If I’d made preexisting arrangements to fly to a specific country and seek asylum, for example, I would’ve been called a foreign agent of that country. Meanwhile, if I returned to my own country, the best I could hope for was to be arrested upon landing and charged under the Espionage Act. That would’ve entitled me to a show trial deprived of any meaningful defense, a sham in which all discussion of the most important facts would be forbidden.

The major impediment to justice was a major flaw in the law, a purposeful flaw created by the government. Someone in my position would not even be allowed to argue in court that the disclosures I made to journalists were civically beneficial. Even now, years after the fact, I would not be allowed to argue that the reporting based on my disclosures had caused Congress to change certain laws regarding surveillance, or convinced the courts to strike down a certain mass surveillance program as illegal, or influenced the attorney general and the president of the United States to admit that the debate over mass surveillance was a crucial one for the public to have, one that would ultimately strengthen the country. All these claims would be deemed not just irrelevant but inadmissible in the kind of proceedings that I would face were I to head home. The only thing my government would have to prove in court is that I disclosed classified information to journalists, a fact that is not in dispute. This is why anyone who says I have to come back to the States for trial is essentially saying I have to
come back to the States for sentencing, and the sentence would, now as then, surely be a cruel one. The penalty for disclosing top secret documents, whether to foreign spies or domestic journalists, is up to ten years per document.

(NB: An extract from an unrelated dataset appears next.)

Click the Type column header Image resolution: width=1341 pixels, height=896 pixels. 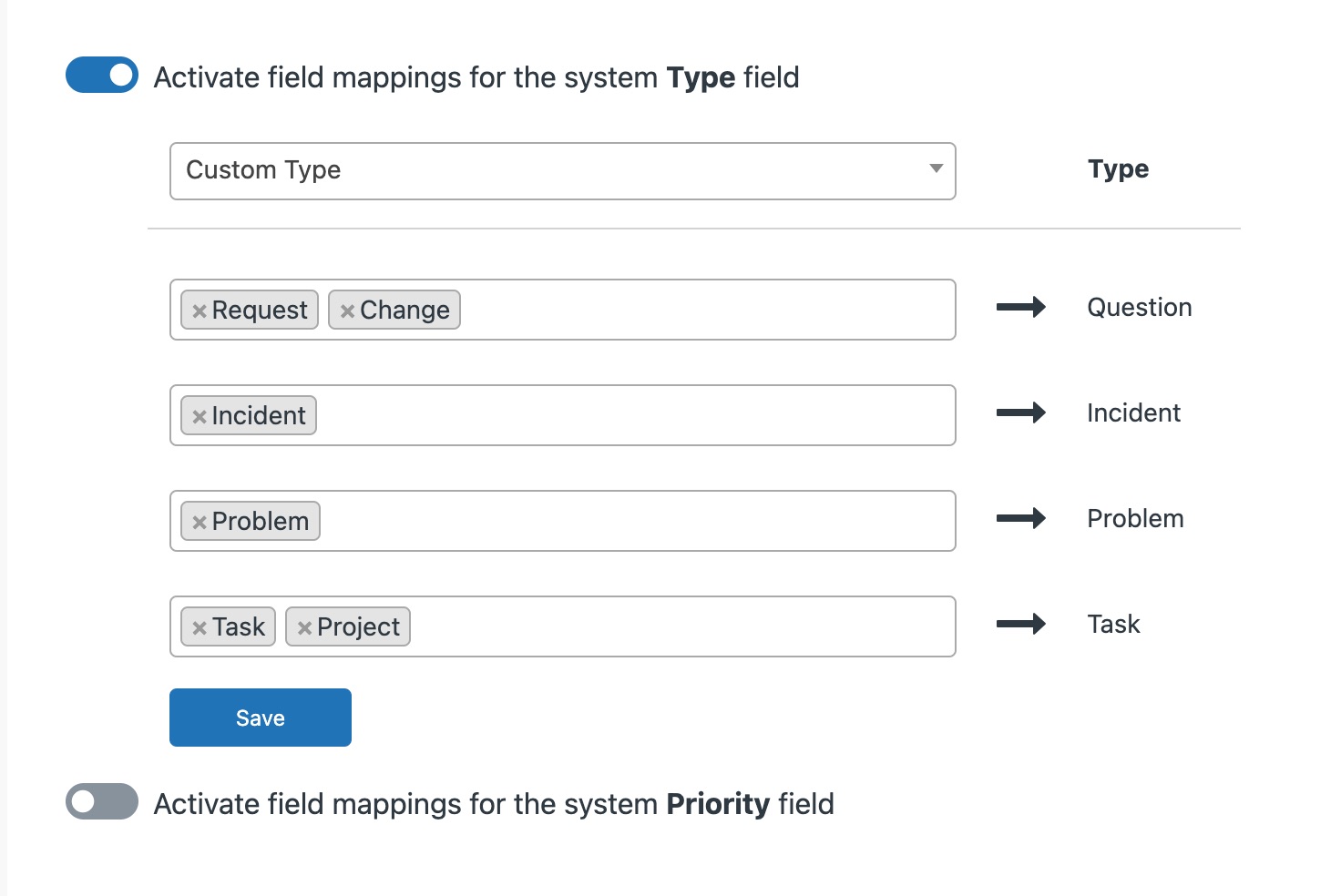pyautogui.click(x=1118, y=168)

From the moment that Laura’s video of me was posted on the
Guardian
website on June 9, I was marked. There was a target on my back. I knew that the institutions I’d shamed would not relent until my head was bagged and my limbs were shackled. And until then—and perhaps even after then—they would harass my loved ones and disparage my character, prying into every aspect of my life and career, seeking information (or opportunities for disinformation) with which to smear me. I was familiar enough with how this process went, both from having read classified examples of it within the IC and from having studied the cases of other whistleblowers and leakers. I knew the stories of heroes like Daniel Ellsberg and Anthony Russo, and more recent opponents of government secrecy like Thomas Tamm, an attorney with the Justice Department’s Office of Intelligence Policy and Review who served as a source for much of the warrantless wiretapping reporting of the mid-2000s. There were also Drake, Binney, Wiebe, and Loomis, the digital-age successors to Perry Fellwock, who back in 1971 had revealed the existence of the then-unacknowledged NSA in the press, which caused the Senate’s Church Committee (the forerunner of today’s Senate Select Committee on Intelligence) to try to ensure that the agency’s brief was limited to the gathering of foreign rather than domestic signals intelligence. And then there was US Army Private Chelsea Manning, who for the crime of exposing America’s war crimes was court-martialed and sentenced to thirty-five years in prison, of which she served seven, her sentence commuted only after an international outcry arose over the treatment she received during solitary confinement.